Different types of exercise are needed to have a well-rounded fitness routine and improve your overall heart health.
Aerobic exercise
Examples: Walking, running, swimming, cycling, biking
Recommended time: At least 30 minutes a day, five days a week
Aerobic exercise improves circulation and your overall cardiovascular health. Incorporating this type of exercise into your routine helps lower your blood pressure, your heart rate, and your risk of developing diabetes. You should move fast enough to raise your heart rate, but still be able to talk to someone.
Strength training
Examples: Free weights, weight machines, resistance bands, body weight exercises
Recommended time: Two to three times a week
Strength training, sometimes called resistance training, can help reduce fat and create more muscle mass. When combined with aerobics, strength training helps raise good cholesterol, lower bad cholesterol, and reduces your risk of having a heart attack or stroke.
Stretching, flexibility, and balance
Examples: Basic stretches, tai chi, yoga
Recommended time: Before and after other exercises
Flexibility exercises don’t have a direct impact on your heart health, but these movements can help you get more out of other exercises. Improved flexibility decreases joint pain, cramping, and other muscular issues that may prevent you from maintaining your exercise routine.

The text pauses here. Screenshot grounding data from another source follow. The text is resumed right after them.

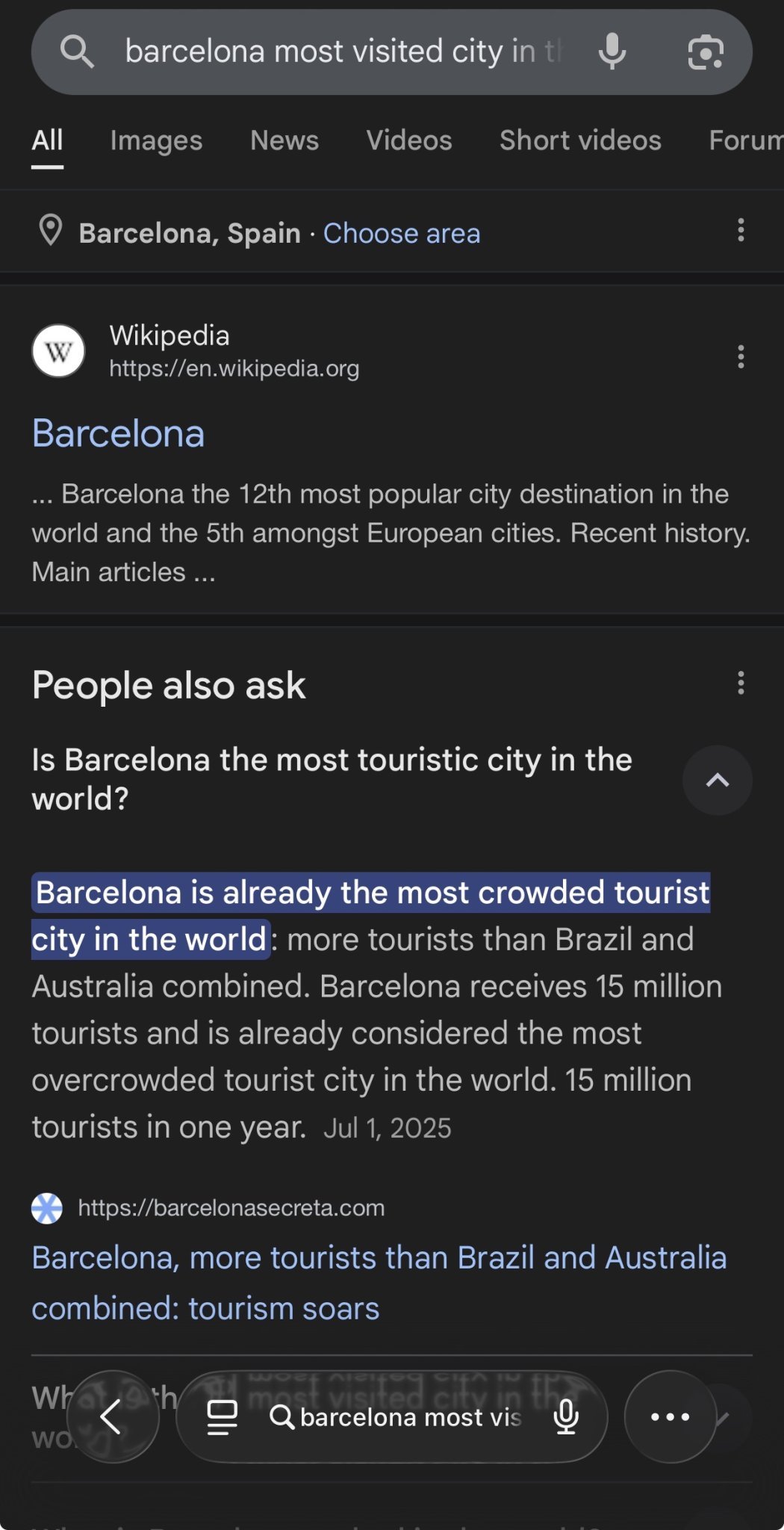Open browser more options ellipsis button
The image size is (784, 1530).
click(x=670, y=1416)
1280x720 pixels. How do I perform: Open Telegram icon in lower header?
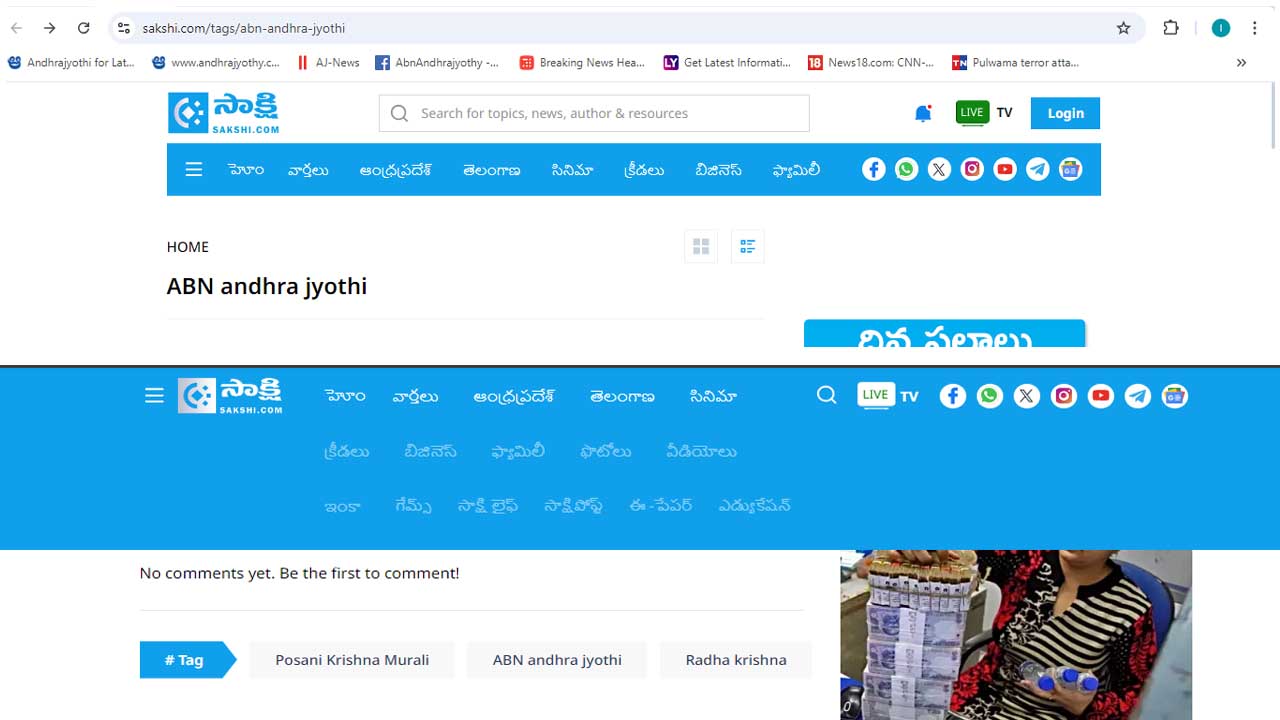click(1138, 397)
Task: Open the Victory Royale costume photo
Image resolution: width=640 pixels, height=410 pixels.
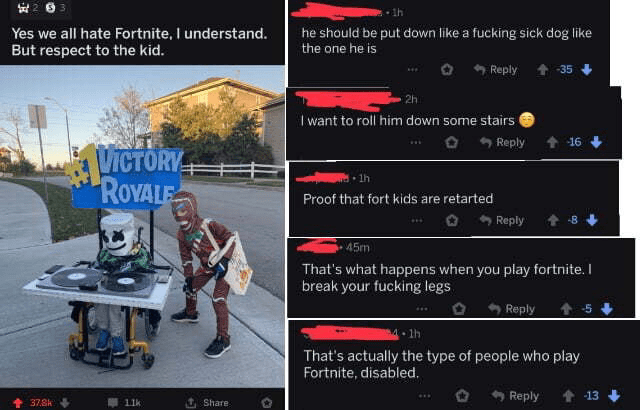Action: click(x=142, y=226)
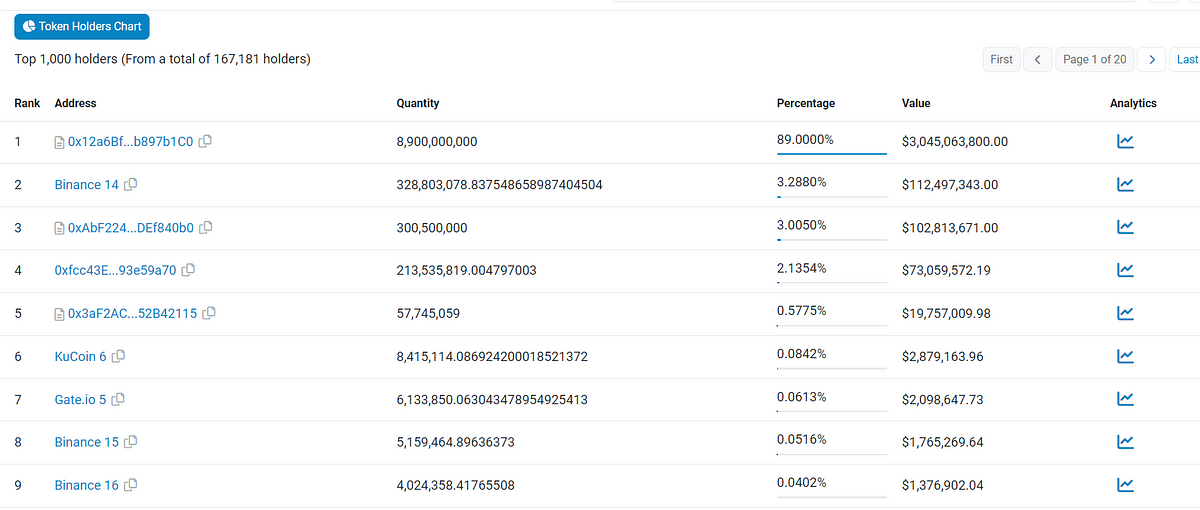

Exercise is also an effective stress reliever, energy booster, and mood lifter. Regular exercise is important to improve circulation and strengthen your heart and lungs. It is recommended you spend at least 150 minutes doing moderate to vigorous exercise every week.
If you have a history of heart disease or are new to exercise, it is important to speak with your doctor before starting a new exercise routine.